=== Begin Enclosure ===
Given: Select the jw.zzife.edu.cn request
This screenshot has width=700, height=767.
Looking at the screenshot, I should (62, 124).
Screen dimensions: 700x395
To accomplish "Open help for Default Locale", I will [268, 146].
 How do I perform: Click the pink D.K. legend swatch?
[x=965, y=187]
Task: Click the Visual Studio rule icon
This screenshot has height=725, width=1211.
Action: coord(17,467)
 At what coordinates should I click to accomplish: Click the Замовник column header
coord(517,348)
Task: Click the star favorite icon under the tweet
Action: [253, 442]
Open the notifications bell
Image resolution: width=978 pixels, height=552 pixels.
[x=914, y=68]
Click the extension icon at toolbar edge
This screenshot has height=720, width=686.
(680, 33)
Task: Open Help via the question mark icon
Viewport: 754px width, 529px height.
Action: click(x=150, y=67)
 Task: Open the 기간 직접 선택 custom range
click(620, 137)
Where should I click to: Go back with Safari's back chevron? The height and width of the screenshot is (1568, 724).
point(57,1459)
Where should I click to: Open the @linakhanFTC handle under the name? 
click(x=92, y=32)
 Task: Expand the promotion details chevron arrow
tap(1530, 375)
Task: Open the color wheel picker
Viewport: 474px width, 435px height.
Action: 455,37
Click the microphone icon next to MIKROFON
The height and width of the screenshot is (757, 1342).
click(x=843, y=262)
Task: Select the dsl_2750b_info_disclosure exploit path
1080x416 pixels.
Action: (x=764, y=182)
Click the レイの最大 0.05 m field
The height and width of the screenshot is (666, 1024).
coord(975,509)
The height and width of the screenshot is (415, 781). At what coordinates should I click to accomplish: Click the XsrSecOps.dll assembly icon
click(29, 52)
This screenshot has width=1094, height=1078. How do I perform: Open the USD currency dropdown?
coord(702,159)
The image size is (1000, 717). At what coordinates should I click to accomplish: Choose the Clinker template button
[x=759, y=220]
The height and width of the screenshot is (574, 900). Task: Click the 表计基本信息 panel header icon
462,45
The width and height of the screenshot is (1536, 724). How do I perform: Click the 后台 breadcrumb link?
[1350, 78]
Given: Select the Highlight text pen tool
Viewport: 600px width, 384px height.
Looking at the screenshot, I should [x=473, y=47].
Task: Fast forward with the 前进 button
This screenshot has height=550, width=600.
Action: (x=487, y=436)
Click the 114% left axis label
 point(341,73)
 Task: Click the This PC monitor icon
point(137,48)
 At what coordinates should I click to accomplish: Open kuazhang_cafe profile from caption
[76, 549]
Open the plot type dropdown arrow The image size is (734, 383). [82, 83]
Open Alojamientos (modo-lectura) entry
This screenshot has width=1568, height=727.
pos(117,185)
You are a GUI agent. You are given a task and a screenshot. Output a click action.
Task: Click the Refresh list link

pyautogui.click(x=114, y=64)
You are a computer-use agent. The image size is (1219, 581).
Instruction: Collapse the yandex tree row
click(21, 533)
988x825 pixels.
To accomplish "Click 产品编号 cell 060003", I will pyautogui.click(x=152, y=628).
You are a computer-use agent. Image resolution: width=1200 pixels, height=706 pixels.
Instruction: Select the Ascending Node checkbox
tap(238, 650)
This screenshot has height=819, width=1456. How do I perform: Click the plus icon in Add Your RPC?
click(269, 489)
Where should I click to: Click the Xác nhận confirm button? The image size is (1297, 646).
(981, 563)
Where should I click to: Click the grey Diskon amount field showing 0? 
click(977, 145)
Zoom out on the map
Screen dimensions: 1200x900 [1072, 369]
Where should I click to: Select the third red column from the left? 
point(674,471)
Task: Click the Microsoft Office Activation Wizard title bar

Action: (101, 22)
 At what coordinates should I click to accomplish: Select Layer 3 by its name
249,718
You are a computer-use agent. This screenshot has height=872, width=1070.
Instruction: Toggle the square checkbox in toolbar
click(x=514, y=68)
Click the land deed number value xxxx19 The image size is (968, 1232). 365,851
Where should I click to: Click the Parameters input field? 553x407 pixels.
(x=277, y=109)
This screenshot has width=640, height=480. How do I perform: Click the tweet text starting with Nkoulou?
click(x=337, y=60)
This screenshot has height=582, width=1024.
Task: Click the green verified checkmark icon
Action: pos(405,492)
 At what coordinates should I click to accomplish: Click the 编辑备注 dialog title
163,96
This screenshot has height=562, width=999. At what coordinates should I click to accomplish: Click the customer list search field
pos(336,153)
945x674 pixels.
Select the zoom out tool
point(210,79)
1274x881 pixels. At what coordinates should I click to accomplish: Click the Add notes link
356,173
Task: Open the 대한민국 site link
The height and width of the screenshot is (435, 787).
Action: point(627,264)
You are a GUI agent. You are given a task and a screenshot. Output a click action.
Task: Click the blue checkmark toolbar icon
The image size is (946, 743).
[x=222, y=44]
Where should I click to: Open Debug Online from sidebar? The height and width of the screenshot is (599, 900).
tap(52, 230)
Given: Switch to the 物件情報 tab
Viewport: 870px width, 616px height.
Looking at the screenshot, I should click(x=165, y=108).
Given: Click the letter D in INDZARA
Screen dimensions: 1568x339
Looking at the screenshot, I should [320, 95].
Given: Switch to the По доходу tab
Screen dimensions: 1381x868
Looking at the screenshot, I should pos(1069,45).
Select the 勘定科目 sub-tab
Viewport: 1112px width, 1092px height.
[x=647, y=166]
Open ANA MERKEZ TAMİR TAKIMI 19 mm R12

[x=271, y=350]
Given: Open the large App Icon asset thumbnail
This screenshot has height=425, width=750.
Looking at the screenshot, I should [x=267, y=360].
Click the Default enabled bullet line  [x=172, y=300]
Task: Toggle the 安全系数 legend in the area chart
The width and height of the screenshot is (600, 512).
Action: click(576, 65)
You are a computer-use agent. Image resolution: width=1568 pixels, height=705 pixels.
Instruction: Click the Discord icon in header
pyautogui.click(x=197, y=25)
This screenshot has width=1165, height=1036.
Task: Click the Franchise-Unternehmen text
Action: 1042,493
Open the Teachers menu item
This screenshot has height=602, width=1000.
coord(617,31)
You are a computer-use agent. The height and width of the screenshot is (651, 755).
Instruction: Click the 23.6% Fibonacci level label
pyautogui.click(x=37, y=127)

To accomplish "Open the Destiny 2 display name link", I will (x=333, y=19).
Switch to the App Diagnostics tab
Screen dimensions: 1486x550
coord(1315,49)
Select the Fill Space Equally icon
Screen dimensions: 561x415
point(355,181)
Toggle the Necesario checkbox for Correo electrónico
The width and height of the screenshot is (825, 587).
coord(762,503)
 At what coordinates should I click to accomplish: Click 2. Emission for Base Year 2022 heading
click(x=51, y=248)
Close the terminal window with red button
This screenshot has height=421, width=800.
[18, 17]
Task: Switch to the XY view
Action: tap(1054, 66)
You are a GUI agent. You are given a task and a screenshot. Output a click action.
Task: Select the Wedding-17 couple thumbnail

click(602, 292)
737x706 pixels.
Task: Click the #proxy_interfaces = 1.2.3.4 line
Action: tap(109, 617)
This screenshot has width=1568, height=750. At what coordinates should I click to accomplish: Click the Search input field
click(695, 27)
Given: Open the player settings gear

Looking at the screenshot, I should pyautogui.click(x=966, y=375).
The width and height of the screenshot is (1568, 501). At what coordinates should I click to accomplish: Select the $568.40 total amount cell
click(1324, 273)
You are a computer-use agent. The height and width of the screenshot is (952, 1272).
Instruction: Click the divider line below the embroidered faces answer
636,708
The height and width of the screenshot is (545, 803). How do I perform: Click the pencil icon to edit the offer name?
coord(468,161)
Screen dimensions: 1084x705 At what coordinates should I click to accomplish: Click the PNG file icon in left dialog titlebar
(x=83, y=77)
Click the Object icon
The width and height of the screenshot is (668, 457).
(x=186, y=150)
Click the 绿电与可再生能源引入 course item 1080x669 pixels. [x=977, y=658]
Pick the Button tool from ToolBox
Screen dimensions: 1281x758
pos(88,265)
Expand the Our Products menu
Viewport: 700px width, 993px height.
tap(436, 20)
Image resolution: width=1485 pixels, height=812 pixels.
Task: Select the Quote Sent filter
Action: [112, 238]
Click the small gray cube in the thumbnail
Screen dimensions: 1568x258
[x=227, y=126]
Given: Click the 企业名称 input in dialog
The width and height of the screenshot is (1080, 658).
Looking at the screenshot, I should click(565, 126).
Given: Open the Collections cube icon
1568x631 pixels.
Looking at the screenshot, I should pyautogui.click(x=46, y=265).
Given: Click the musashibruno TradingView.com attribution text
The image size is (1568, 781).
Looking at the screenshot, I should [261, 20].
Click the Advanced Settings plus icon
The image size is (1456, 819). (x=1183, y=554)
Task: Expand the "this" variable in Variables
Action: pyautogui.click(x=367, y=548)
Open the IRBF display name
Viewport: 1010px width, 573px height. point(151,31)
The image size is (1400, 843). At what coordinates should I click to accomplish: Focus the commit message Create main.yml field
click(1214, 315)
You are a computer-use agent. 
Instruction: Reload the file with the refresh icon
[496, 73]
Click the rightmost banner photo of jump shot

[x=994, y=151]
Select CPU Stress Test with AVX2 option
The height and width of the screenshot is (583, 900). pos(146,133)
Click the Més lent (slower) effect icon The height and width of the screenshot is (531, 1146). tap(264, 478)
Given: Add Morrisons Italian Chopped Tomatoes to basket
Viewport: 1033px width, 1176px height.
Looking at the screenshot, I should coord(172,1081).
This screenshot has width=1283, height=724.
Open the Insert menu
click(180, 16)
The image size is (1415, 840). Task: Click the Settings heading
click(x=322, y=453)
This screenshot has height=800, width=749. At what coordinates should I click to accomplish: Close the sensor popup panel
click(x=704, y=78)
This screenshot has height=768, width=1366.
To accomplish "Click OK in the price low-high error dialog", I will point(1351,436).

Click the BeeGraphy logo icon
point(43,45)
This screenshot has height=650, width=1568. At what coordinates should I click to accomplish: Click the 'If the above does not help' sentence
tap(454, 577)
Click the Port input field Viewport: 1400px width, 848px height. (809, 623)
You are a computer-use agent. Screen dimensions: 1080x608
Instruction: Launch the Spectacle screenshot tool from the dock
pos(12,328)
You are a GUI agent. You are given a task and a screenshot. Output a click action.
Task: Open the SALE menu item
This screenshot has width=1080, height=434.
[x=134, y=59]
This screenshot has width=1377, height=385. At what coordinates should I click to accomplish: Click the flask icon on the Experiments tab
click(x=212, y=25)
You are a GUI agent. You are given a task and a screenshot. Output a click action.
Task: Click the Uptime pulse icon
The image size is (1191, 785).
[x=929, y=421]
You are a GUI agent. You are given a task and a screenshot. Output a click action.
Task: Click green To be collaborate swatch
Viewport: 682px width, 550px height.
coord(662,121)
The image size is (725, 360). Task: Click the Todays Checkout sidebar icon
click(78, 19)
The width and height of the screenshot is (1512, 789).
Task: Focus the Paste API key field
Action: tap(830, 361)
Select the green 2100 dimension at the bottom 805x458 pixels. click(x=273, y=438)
=== End Enclosure ===
**Brief**
Reproduce verbatim only the segment of the listing bounded by the line containing "Given: Click the letter D in INDZARA" and the line containing "Task: Toggle the", with both boundary lines included.

**Answer section**
Given: Click the letter D in INDZARA
Screen dimensions: 1568x339
Looking at the screenshot, I should [320, 95].
Given: Switch to the По доходу tab
Screen dimensions: 1381x868
Looking at the screenshot, I should pos(1069,45).
Select the 勘定科目 sub-tab
Viewport: 1112px width, 1092px height.
[x=647, y=166]
Open ANA MERKEZ TAMİR TAKIMI 19 mm R12

[x=271, y=350]
Given: Open the large App Icon asset thumbnail
This screenshot has height=425, width=750.
Looking at the screenshot, I should [x=267, y=360].
Click the Default enabled bullet line  [x=172, y=300]
Task: Toggle the 安全系数 legend in the area chart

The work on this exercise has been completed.